Render the listing below as a Markdown table with the columns Row and Line, numbering each line and omitting blank lines.
--- BEGIN ---
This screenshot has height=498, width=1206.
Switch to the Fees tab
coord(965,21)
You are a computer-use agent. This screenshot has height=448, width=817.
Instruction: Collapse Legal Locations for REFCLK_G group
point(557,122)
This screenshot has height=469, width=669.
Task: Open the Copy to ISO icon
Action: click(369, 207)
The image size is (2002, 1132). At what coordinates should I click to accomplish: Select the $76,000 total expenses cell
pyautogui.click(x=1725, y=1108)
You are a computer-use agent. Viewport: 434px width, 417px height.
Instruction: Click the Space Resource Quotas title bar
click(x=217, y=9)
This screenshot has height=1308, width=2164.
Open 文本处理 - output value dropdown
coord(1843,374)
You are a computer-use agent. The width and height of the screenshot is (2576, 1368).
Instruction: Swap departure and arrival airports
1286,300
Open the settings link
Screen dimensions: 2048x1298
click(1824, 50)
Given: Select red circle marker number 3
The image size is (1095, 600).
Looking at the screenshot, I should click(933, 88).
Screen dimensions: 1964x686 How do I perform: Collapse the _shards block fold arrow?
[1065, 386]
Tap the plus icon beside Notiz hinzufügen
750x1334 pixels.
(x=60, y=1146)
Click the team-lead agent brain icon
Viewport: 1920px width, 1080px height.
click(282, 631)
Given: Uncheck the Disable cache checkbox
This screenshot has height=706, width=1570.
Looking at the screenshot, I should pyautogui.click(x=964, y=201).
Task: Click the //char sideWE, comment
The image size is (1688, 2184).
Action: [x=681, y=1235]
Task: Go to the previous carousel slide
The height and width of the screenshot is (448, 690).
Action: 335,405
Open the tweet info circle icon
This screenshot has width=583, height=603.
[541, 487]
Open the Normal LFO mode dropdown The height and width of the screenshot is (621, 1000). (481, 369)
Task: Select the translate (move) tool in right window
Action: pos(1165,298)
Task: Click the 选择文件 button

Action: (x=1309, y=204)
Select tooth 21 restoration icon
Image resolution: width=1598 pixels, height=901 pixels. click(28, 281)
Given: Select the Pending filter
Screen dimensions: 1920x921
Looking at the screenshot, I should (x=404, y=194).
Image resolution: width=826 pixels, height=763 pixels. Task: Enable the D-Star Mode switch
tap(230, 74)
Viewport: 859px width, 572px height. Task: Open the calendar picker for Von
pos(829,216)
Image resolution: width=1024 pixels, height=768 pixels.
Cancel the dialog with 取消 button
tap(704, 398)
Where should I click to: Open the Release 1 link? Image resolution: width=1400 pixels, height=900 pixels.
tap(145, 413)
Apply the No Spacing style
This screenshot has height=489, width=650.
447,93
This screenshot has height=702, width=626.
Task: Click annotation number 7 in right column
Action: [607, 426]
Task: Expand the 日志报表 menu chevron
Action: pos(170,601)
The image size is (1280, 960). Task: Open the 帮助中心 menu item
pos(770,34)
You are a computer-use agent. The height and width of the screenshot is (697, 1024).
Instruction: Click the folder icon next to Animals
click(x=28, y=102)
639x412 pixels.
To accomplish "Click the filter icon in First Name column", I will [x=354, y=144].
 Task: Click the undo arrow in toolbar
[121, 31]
--- END ---
> ANSWER TO THIS TASK
| Row | Line |
|---|---|
| 1 | This screenshot has height=498, width=1206. |
| 2 | Switch to the Fees tab |
| 3 | coord(965,21) |
| 4 | You are a computer-use agent. This screenshot has height=448, width=817. |
| 5 | Instruction: Collapse Legal Locations for REFCLK_G group |
| 6 | point(557,122) |
| 7 | This screenshot has height=469, width=669. |
| 8 | Task: Open the Copy to ISO icon |
| 9 | Action: click(369, 207) |
| 10 | The image size is (2002, 1132). At what coordinates should I click to accomplish: Select the $76,000 total expenses cell |
| 11 | pyautogui.click(x=1725, y=1108) |
| 12 | You are a computer-use agent. Viewport: 434px width, 417px height. |
| 13 | Instruction: Click the Space Resource Quotas title bar |
| 14 | click(x=217, y=9) |
| 15 | This screenshot has height=1308, width=2164. |
| 16 | Open 文本处理 - output value dropdown |
| 17 | coord(1843,374) |
| 18 | You are a computer-use agent. The width and height of the screenshot is (2576, 1368). |
| 19 | Instruction: Swap departure and arrival airports |
| 20 | 1286,300 |
| 21 | Open the settings link |
| 22 | Screen dimensions: 2048x1298 |
| 23 | click(1824, 50) |
| 24 | Given: Select red circle marker number 3 |
| 25 | The image size is (1095, 600). |
| 26 | Looking at the screenshot, I should click(933, 88). |
| 27 | Screen dimensions: 1964x686 How do I perform: Collapse the _shards block fold arrow? |
| 28 | [1065, 386] |
| 29 | Tap the plus icon beside Notiz hinzufügen |
| 30 | 750x1334 pixels. |
| 31 | (x=60, y=1146) |
| 32 | Click the team-lead agent brain icon |
| 33 | Viewport: 1920px width, 1080px height. |
| 34 | click(282, 631) |
| 35 | Given: Uncheck the Disable cache checkbox |
| 36 | This screenshot has height=706, width=1570. |
| 37 | Looking at the screenshot, I should pyautogui.click(x=964, y=201). |
| 38 | Task: Click the //char sideWE, comment |
| 39 | The image size is (1688, 2184). |
| 40 | Action: [x=681, y=1235] |
| 41 | Task: Go to the previous carousel slide |
| 42 | The height and width of the screenshot is (448, 690). |
| 43 | Action: 335,405 |
| 44 | Open the tweet info circle icon |
| 45 | This screenshot has width=583, height=603. |
| 46 | [541, 487] |
| 47 | Open the Normal LFO mode dropdown The height and width of the screenshot is (621, 1000). (481, 369) |
| 48 | Task: Select the translate (move) tool in right window |
| 49 | Action: pos(1165,298) |
| 50 | Task: Click the 选择文件 button |
| 51 | Action: (x=1309, y=204) |
| 52 | Select tooth 21 restoration icon |
| 53 | Image resolution: width=1598 pixels, height=901 pixels. click(28, 281) |
| 54 | Given: Select the Pending filter |
| 55 | Screen dimensions: 1920x921 |
| 56 | Looking at the screenshot, I should (x=404, y=194). |
| 57 | Image resolution: width=826 pixels, height=763 pixels. Task: Enable the D-Star Mode switch |
| 58 | tap(230, 74) |
| 59 | Viewport: 859px width, 572px height. Task: Open the calendar picker for Von |
| 60 | pos(829,216) |
| 61 | Image resolution: width=1024 pixels, height=768 pixels. |
| 62 | Cancel the dialog with 取消 button |
| 63 | tap(704, 398) |
| 64 | Where should I click to: Open the Release 1 link? Image resolution: width=1400 pixels, height=900 pixels. |
| 65 | tap(145, 413) |
| 66 | Apply the No Spacing style |
| 67 | This screenshot has height=489, width=650. |
| 68 | 447,93 |
| 69 | This screenshot has height=702, width=626. |
| 70 | Task: Click annotation number 7 in right column |
| 71 | Action: [607, 426] |
| 72 | Task: Expand the 日志报表 menu chevron |
| 73 | Action: pos(170,601) |
| 74 | The image size is (1280, 960). Task: Open the 帮助中心 menu item |
| 75 | pos(770,34) |
| 76 | You are a computer-use agent. The height and width of the screenshot is (697, 1024). |
| 77 | Instruction: Click the folder icon next to Animals |
| 78 | click(x=28, y=102) |
| 79 | 639x412 pixels. |
| 80 | To accomplish "Click the filter icon in First Name column", I will [x=354, y=144]. |
| 81 |  Task: Click the undo arrow in toolbar |
| 82 | [121, 31] |